■ **The exercise**
Please retype the lines in the rows below, starting at the line that contains "You are a GUI" and continuing through the end of the rows, with both ends included. Leave the pictures out of your answer.

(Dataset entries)

- - - -

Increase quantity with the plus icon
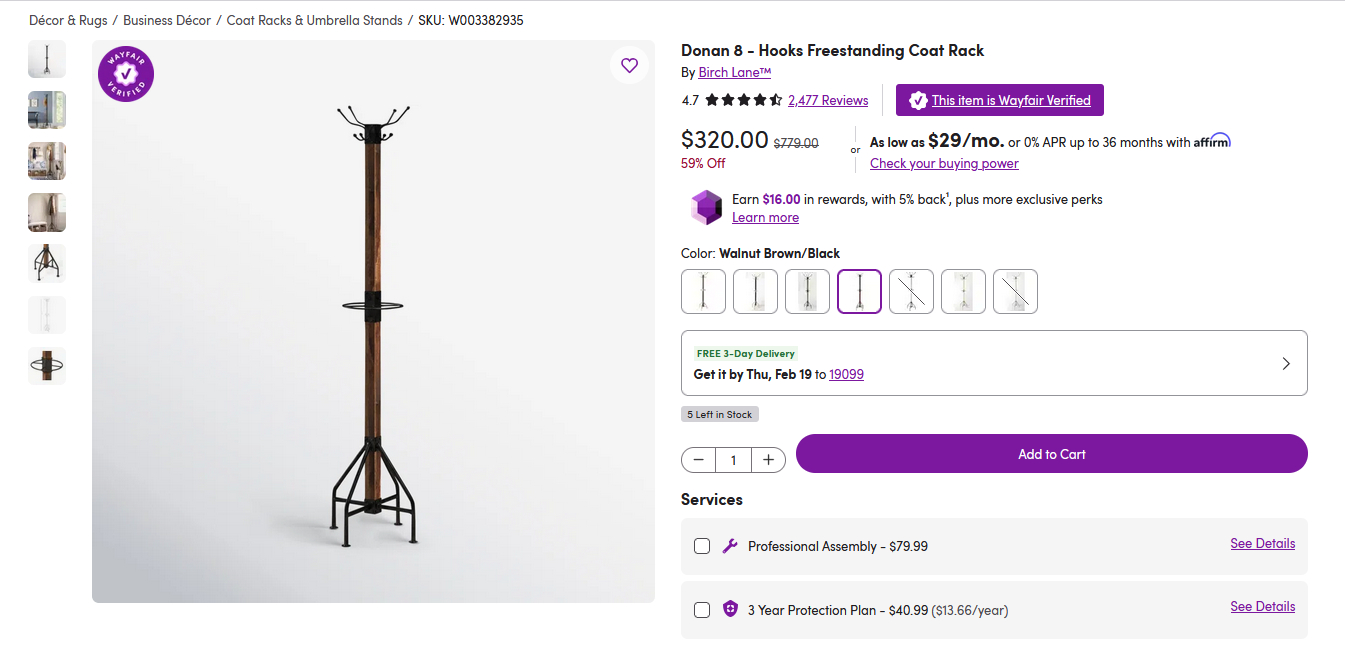Screen dimensions: 1345x653 768,460
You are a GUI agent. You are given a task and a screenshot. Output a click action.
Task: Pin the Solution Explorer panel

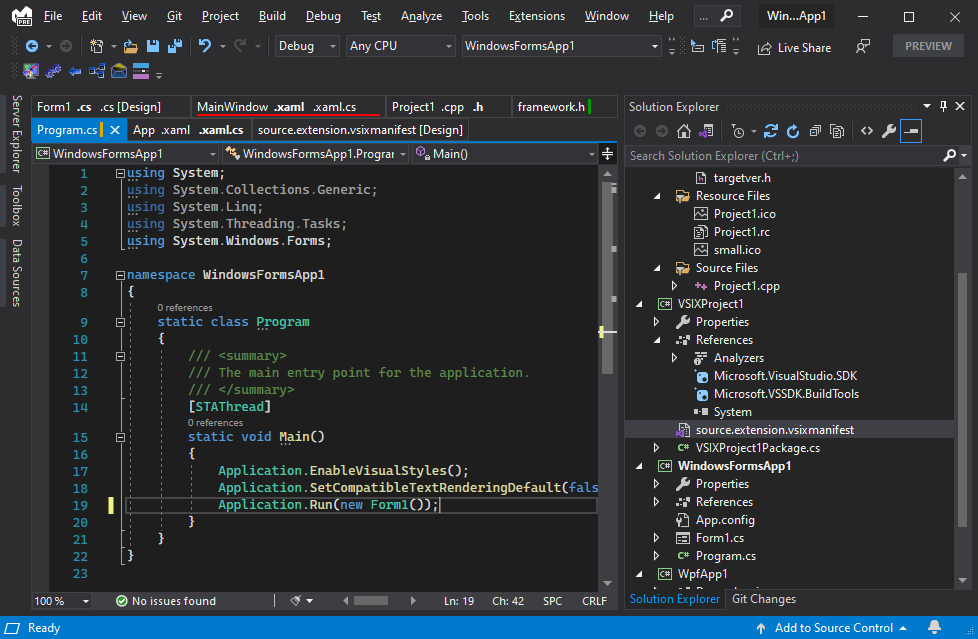coord(942,106)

- - - -

■ **Response for this exercise**
You are a GUI agent. You are given a task and a screenshot. Output a click action.
Task: Pin the Solution Explorer panel

coord(942,106)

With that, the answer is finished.